Work to be completed
Convert the entries from the line with "You are a GUI" to the line with "pyautogui.click(x=986, y=21)" into a two-column CSV with the headers instruction and click_action, one row per entry, placing each field in quotes and replacing line breaks with spaces. Leave the pictures out.

Entries
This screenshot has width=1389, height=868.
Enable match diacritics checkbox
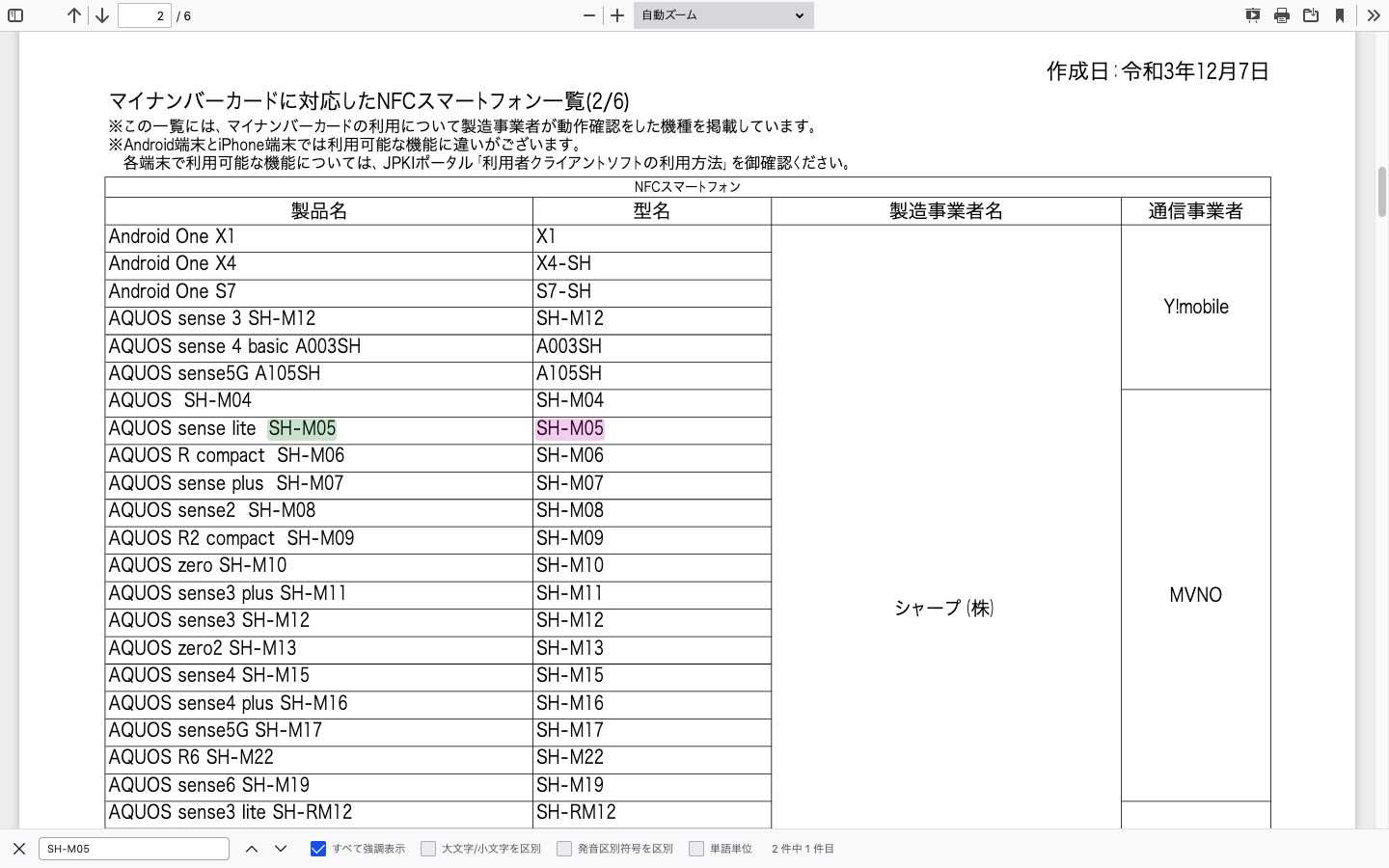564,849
...
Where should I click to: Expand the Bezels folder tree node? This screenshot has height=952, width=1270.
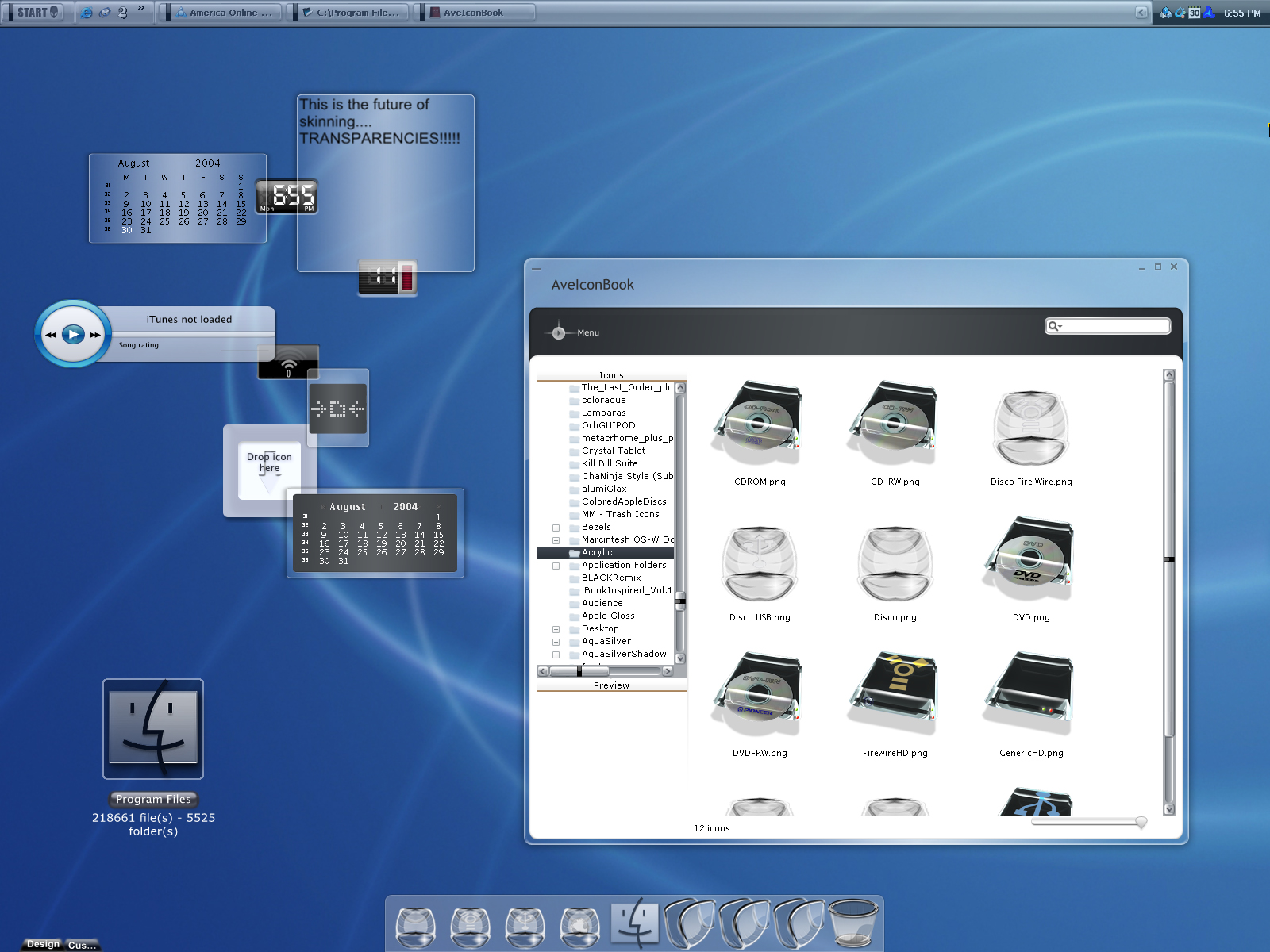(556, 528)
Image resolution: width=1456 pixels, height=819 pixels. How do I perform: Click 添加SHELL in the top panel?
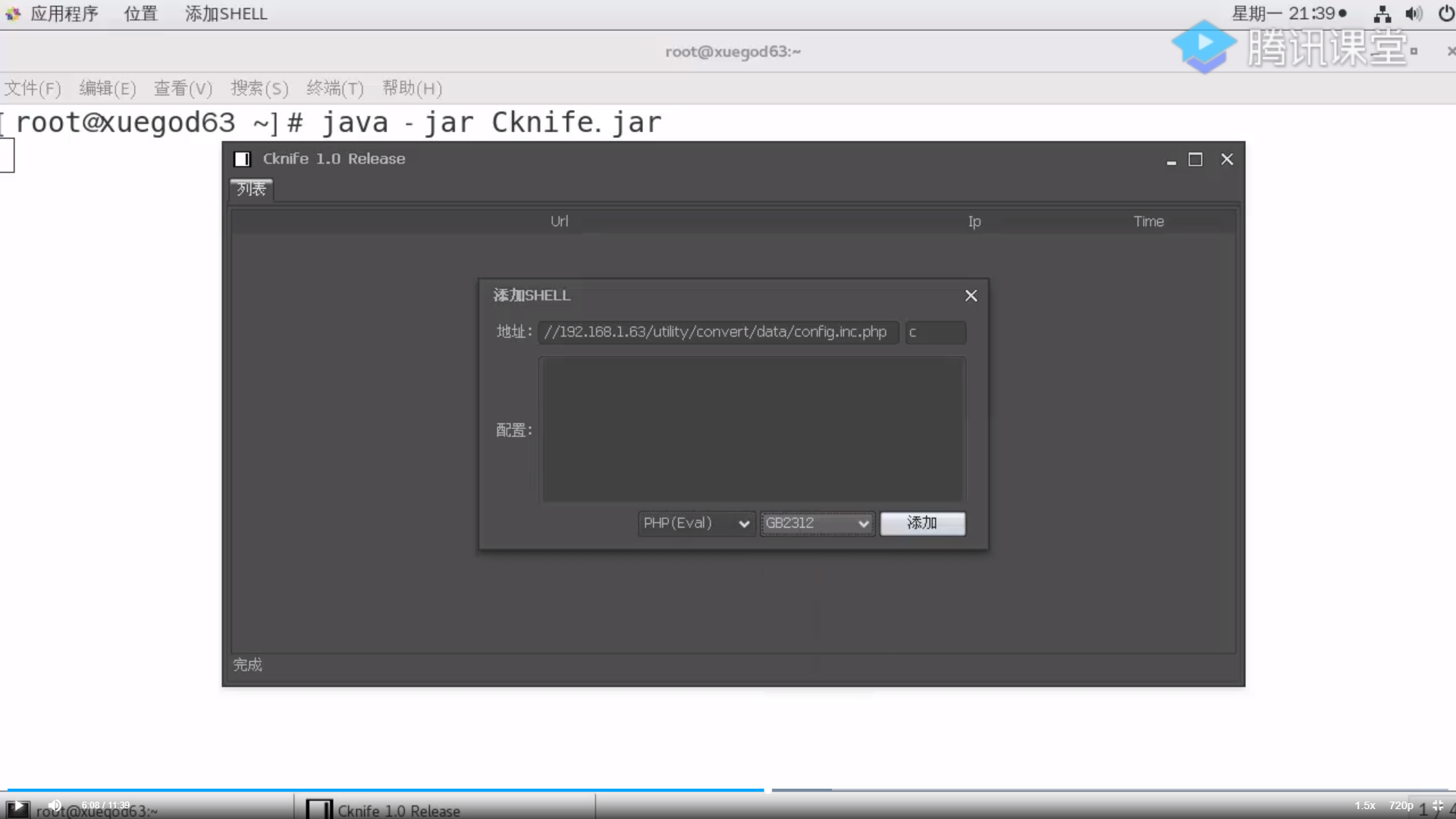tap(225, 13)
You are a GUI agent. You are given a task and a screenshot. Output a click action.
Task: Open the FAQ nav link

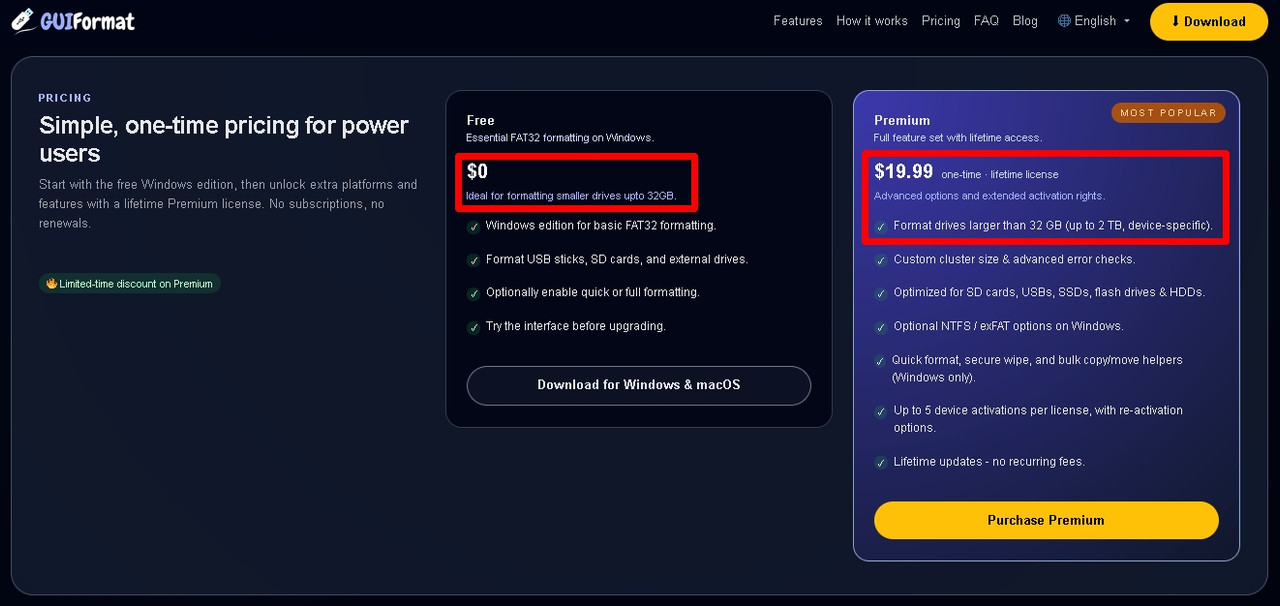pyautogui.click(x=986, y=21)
...
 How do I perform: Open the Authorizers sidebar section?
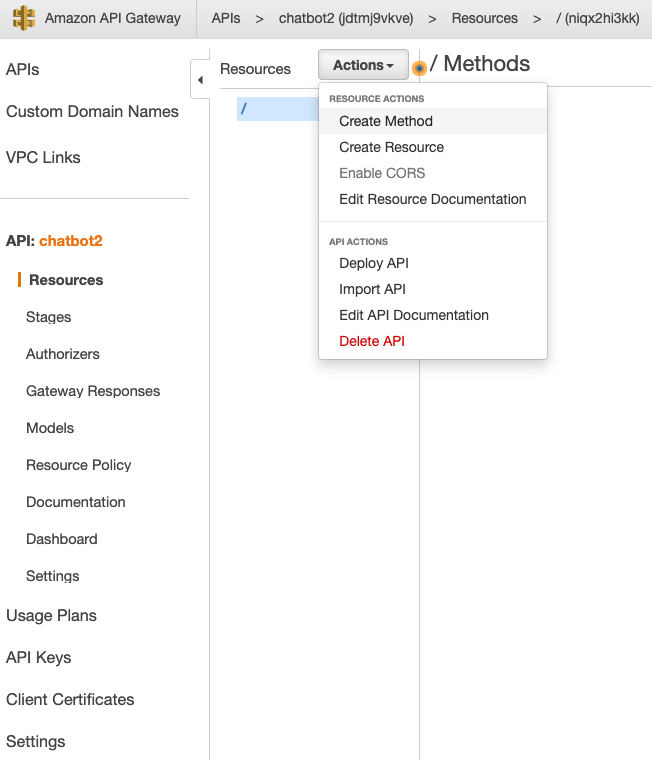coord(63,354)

Task answer
instruction,click_action
"You are a GUI agent. You are given a task and a screenshot. Output a click action. Task: Open the FAQ nav link","pyautogui.click(x=986, y=21)"